■ Instructions for the task ■
Every single record below is to be reproduced exactly.
### Records provided ###
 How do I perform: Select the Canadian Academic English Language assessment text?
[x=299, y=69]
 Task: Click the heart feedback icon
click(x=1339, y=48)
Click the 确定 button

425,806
###
■ Result for this exercise ■
 How do I perform: Select the Canadian Academic English Language assessment text?
[x=299, y=69]
 Task: Click the heart feedback icon
click(x=1339, y=48)
Click the 确定 button

425,806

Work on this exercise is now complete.